Cursor Composer 2.5 lands one point behind Opus 4.7 on SWE-Bench and bills ten times less. The promo just ended.
On May 18 Cursor shipped its own coding model and gave everyone a week of double usage to stress-test it. That promo ended around May 25, so the rates you are paying right now are the real ones: $0.50 input and $2.50 output per million tokens on Standard, $3.00 and $15.00 on Fast. Artificial Analysis put it third on the Coding Agent Index, sitting between GPT-5.5 and a clean Pareto frontier. The interesting question is no longer whether the model works. It does. The question is whether a hosted-only coding agent with no public API is the right place to send your team's real work.

Photo by Rob Wingate on Unsplash
Ten times cheaper, one point behind, hosted only
Three things you need before reading any further. Composer 2.5 Standard at $0.50 input and $2.50 output is sub-frontier pricing, roughly 10x under Opus 4.7 and GPT-5.5 on output. On Artificial Analysis's Coding Agent Index it lands at 62, one point below GPT-5.5 and four below Opus 4.7. And the catch worth saying twice: the model lives inside Cursor and only inside Cursor. There is no REST endpoint for it. If your stack is not Cursor, this is a story you are reading, not a model you can buy.

Saved data entries
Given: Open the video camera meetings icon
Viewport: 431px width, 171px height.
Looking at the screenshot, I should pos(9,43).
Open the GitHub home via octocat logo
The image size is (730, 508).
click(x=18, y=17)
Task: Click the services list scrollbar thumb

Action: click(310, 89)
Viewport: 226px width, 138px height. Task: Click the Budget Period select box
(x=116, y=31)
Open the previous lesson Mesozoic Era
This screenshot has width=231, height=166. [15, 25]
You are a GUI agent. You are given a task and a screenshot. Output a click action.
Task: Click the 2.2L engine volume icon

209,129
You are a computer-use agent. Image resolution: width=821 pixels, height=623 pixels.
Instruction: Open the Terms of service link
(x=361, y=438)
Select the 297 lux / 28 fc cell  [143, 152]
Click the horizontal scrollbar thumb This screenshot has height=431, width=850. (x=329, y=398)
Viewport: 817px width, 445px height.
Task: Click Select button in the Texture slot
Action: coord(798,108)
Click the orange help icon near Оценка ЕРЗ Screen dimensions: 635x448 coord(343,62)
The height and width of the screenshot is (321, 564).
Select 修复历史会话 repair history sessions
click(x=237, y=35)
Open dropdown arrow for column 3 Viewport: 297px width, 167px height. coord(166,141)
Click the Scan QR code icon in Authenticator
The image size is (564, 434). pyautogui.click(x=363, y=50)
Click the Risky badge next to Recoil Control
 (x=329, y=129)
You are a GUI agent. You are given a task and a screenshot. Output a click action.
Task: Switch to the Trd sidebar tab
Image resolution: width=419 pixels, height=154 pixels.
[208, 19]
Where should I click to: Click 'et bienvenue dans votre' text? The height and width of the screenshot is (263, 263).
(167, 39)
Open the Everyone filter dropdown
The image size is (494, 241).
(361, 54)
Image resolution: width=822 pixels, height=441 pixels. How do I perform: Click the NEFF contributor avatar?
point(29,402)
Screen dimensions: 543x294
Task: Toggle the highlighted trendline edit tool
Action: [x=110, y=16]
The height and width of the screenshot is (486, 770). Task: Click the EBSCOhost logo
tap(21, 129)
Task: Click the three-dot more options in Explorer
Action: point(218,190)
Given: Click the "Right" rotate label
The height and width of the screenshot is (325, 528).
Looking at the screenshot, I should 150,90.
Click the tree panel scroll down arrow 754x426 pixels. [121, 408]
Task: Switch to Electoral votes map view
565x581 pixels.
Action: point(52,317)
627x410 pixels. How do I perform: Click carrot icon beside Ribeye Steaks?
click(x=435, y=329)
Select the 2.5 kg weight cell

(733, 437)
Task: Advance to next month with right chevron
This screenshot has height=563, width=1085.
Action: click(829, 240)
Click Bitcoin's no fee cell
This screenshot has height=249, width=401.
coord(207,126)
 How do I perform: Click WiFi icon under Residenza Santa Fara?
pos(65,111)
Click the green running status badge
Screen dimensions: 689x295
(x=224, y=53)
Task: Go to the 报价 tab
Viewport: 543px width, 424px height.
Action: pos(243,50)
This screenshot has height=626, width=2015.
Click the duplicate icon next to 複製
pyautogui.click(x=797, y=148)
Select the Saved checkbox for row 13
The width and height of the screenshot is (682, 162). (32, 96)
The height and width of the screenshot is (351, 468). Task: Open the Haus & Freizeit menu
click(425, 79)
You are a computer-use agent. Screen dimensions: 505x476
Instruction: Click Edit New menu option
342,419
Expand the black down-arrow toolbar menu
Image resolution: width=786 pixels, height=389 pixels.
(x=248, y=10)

TASKS TO CARRY OUT -
1. According to the Composer 2.5 article, why are the rates being paid for the model now the real ones? Answer in one to three sentences.
2. Copy the part of the Composer 2.5 article that begins at the words "Cursor Composer 2.5" and stops after the words "team's real work.".

SOLUTION LIST -
1. The week of double usage that Cursor gave everyone when it shipped the model on May 18 ended around May 25. The promotion no longer applies, so current rates are the actual prices.

2.
Cursor Composer 2.5 lands one point behind Opus 4.7 on SWE-Bench and bills ten times less. The promo just ended.
On May 18 Cursor shipped its own coding model and gave everyone a week of double usage to stress-test it. That promo ended around May 25, so the rates you are paying right now are the real ones: $0.50 input and $2.50 output per million tokens on Standard, $3.00 and $15.00 on Fast. Artificial Analysis put it third on the Coding Agent Index, sitting between GPT-5.5 and a clean Pareto frontier. The interesting question is no longer whether the model works. It does. The question is whether a hosted-only coding agent with no public API is the right place to send your team's real work.